A 2016 study by the National Alliance to End Homelessness found that a person experiencing chronic homelessness costs taxpayers an average of $35,000 per year for police and EMT time, ambulance and emergency room costs, and court and jail expense. In Denver, sometimes that amount is double. In an innovative experiment to address this issue, Denver made use of $8.6 million in funding from the Supportive Housing Social Impact Bond initiative in which eight private investors provided money for stable housing for 363 individuals plus funding for case workers and mental health and substance abuse services. About 77% of those in the program were still housed after three years, and Denver taxpayers realized an average annual savings in public services of almost $7,000 per person in the program. This savings benefited taxpayers and allowed Denver to pay back the investors with interest.



The Housing First approach to homelessness is recommended by the U.S. Department of Housing and Urban Development. It gives priority to placing people in stable housing before trying to address mental health, substance abuse or employment assistance. Housing First has been effective in many cities but is expensive making it a tough sell to taxpayers. Houston has had a 63% reduction in homelessness since 2011 using Housing First. Many in Denver dislike the no-strings-attached approach of Housing First, but I can see how having a place of one’s own would help a person stay on medication, be better able to go through rehab or be more able to hold a steady job.

Minimizing homelessness is a challenging economic and social issue because it is costly to ignore, and addressing it is also expensive and requires a carefully planned, long-term strategy. Colorado’s growing economy and wonderful quality of life have attracted so many people to the state that affordable housing is in very short supply. Even with the substantial investments made by many Front Range cities in recent years to address the housing shortage, Colorado had a 266% increase in homelessness from 2007 to 2021, the worst of any state according to an HUD report.

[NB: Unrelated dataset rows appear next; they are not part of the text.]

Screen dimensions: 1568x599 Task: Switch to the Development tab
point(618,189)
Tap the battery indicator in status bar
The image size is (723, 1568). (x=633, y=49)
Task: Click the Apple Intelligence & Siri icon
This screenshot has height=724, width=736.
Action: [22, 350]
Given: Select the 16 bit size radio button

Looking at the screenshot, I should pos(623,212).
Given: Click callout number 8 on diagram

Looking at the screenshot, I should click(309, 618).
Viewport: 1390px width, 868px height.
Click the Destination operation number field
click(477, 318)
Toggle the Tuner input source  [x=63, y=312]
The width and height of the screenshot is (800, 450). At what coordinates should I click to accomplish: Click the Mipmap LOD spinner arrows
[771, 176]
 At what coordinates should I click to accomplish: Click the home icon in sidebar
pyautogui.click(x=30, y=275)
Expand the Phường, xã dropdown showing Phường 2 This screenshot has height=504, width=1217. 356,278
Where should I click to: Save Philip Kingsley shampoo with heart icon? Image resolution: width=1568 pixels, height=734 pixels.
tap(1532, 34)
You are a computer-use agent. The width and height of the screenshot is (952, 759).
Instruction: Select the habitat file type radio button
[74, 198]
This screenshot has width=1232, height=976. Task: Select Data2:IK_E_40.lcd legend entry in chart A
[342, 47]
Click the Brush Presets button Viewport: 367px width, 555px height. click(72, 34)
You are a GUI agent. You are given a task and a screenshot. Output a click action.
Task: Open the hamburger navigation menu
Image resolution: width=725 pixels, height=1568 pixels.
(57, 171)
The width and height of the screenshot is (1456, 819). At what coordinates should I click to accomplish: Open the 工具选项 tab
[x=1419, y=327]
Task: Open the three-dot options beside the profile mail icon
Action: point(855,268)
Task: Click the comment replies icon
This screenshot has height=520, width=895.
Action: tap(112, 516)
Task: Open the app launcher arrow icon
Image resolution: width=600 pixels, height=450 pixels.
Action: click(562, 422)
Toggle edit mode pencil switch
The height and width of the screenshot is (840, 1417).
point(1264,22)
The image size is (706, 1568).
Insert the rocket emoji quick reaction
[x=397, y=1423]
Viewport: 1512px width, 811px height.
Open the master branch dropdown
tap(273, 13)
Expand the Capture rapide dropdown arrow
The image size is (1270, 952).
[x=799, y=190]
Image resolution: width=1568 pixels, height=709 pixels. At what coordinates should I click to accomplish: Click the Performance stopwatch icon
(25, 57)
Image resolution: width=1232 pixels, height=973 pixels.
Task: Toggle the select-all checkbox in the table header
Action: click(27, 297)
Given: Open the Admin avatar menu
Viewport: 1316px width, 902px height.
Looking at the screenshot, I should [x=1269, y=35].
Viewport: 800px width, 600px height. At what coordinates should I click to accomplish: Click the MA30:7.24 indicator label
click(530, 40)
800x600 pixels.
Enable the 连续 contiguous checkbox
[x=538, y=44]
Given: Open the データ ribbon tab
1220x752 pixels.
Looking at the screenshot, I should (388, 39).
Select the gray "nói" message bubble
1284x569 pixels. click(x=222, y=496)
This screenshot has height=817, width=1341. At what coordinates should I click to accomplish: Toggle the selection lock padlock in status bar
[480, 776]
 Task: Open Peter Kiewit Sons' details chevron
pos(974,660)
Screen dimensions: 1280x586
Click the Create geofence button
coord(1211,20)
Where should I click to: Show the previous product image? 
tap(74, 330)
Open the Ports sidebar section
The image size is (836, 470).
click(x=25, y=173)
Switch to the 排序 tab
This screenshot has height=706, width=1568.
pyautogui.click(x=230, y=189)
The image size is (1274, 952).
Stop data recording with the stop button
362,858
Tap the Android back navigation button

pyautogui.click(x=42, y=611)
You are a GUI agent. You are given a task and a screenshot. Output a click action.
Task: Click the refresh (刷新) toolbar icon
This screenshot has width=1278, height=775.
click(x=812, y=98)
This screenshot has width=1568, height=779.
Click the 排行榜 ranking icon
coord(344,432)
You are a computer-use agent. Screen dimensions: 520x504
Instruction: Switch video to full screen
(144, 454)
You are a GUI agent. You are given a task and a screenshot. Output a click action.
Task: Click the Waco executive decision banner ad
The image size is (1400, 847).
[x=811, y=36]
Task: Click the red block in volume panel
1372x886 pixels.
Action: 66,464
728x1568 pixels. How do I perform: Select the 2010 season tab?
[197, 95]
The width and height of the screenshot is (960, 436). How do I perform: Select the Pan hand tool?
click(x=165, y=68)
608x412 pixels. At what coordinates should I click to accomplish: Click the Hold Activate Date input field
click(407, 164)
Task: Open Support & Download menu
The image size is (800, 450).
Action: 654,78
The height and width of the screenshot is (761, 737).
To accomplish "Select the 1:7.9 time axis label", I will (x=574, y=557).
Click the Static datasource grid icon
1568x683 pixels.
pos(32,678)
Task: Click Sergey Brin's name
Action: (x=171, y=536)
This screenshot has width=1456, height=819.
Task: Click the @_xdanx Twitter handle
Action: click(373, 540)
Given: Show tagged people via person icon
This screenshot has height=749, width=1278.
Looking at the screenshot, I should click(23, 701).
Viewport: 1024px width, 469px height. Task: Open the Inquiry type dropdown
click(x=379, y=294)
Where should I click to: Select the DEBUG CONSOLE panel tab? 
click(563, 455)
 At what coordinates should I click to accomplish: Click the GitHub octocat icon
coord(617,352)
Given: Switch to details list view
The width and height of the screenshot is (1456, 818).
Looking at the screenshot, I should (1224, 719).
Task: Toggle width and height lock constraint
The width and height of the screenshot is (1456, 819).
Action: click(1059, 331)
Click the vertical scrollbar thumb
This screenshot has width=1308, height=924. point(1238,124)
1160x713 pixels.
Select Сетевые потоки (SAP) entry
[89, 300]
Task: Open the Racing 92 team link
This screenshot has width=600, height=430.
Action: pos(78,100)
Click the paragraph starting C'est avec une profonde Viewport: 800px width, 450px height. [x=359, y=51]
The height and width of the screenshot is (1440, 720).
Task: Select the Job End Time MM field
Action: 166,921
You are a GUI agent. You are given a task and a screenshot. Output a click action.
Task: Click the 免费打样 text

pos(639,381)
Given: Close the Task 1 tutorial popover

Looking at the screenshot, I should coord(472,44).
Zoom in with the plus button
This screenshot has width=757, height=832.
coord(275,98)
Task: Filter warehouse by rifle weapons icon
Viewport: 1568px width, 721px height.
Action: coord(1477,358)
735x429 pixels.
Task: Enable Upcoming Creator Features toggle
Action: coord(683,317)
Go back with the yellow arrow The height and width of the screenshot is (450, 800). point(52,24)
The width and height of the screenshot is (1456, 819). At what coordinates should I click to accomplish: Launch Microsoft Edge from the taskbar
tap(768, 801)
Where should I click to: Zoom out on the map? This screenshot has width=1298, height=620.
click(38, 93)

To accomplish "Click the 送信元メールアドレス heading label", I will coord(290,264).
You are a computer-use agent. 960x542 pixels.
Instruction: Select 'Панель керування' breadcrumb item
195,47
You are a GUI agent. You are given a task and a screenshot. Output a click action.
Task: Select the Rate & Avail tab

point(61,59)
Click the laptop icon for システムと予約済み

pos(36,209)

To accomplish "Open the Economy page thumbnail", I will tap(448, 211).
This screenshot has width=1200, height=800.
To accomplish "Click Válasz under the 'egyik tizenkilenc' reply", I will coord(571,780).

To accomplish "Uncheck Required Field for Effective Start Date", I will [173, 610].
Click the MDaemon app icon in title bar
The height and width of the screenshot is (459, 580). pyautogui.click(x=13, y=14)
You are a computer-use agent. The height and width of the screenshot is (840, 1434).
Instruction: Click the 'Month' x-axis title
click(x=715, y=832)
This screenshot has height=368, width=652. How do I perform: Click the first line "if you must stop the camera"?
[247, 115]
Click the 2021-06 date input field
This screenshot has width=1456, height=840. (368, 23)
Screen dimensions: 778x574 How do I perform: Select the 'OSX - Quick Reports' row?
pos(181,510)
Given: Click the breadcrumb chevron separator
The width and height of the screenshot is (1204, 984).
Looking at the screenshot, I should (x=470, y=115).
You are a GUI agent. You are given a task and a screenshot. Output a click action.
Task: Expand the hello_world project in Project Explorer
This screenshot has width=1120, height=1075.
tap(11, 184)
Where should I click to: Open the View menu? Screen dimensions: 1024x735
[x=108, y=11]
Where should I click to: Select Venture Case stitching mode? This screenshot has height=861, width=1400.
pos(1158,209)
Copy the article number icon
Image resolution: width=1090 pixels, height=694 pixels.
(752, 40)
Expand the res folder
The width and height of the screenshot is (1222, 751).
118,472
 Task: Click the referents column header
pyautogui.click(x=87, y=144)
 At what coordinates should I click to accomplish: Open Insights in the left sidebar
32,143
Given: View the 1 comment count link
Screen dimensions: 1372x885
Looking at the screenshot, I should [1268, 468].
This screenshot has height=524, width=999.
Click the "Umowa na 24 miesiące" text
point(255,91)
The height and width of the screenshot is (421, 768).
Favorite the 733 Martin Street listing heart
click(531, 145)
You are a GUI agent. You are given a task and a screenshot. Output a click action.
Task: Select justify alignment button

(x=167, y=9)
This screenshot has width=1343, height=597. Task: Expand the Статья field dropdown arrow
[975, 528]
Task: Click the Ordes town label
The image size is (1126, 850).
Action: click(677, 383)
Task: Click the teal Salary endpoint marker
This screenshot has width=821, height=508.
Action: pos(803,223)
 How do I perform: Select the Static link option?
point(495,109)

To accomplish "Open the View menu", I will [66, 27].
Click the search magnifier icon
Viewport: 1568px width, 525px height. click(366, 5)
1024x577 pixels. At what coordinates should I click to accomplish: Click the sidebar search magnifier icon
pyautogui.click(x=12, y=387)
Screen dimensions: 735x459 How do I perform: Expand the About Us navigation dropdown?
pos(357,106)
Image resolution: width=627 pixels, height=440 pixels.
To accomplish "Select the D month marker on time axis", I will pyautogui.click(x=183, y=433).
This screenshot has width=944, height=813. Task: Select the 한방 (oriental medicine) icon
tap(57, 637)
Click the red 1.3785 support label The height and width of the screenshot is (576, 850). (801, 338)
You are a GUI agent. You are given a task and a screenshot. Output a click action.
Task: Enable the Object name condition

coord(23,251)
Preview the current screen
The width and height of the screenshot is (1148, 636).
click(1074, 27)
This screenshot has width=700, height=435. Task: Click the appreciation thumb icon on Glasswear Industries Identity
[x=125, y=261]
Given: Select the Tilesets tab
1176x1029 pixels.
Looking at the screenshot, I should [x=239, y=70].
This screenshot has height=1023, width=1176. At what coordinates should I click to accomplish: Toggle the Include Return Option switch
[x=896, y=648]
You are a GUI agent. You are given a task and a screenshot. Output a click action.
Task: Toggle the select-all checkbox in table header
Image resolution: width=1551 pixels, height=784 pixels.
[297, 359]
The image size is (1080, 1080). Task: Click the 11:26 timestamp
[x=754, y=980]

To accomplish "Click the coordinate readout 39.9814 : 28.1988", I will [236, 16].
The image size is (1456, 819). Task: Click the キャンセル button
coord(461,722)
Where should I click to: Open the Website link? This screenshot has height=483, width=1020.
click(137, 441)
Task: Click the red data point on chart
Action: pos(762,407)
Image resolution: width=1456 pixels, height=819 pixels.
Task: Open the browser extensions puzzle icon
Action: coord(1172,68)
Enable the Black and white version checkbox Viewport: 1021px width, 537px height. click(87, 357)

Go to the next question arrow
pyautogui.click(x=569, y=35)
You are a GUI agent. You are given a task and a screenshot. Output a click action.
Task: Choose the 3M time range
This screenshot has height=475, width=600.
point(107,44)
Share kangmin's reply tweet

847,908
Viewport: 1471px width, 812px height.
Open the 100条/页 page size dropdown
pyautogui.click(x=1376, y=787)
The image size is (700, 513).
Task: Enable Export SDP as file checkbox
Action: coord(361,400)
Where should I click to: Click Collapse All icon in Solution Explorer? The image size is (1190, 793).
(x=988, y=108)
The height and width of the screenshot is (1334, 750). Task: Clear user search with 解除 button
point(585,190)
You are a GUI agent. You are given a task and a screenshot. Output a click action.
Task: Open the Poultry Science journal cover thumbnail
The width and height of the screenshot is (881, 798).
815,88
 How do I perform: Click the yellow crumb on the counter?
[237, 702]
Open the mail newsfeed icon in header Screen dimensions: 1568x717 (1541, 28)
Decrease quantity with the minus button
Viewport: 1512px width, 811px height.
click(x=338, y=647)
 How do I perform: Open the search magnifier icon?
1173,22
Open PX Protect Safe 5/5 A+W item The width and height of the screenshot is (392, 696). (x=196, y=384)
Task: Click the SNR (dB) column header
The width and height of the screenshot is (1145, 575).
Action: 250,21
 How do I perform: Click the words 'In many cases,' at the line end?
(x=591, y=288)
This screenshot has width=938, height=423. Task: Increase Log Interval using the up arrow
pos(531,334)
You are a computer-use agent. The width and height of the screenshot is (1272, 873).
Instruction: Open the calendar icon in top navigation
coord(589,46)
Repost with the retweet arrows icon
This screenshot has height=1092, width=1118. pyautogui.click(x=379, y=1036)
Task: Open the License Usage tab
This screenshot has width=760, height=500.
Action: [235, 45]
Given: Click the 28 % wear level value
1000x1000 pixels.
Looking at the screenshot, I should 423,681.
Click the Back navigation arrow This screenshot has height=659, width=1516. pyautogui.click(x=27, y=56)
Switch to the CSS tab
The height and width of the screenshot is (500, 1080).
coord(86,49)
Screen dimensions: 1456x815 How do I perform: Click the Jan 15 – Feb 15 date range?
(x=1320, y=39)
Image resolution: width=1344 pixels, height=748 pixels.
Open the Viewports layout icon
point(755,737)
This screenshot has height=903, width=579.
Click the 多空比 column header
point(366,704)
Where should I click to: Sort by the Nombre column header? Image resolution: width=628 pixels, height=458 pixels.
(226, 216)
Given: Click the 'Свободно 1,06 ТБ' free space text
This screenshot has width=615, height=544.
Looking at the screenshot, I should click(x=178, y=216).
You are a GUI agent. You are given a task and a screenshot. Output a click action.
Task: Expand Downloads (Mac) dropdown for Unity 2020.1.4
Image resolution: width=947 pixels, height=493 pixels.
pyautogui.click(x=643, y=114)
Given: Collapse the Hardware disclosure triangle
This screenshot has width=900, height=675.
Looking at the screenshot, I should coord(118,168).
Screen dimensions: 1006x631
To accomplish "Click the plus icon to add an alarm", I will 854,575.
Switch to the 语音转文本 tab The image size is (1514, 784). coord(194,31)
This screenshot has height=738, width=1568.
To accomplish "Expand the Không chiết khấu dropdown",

For better efficiency, the city of Denver tries to have nonprofits and private businesses provide the services for homeless people and then the city allocates funding for these shelters, food pantries and mental health clinics. We are fortunate that generous volunteers and donors have stepped up to help Summit County nonprofit organizations provide services to struggling renters. The Summit County Interfaith Council launched the Unsheltered in Summit program to provide safe overnight parking for those living in their vehicles. Several Summit churches and charities offer free meals and food pantries for those in need. For people with tight budgets, money saved on food is money that can go toward paying the rent. For more information, see SummitCoInterfaith.WildApricot.org.

It will be years before Summit County has sufficient affordable housing, but local government entities are making a substantial commitment toward addressing this issue which is so important for our economy and for the quality of life of our valued workers. Building new housing is a slow process, but the Lease to Locals program and limits on the number of short-term rentals are already helping to increase the supply of long-term rentals.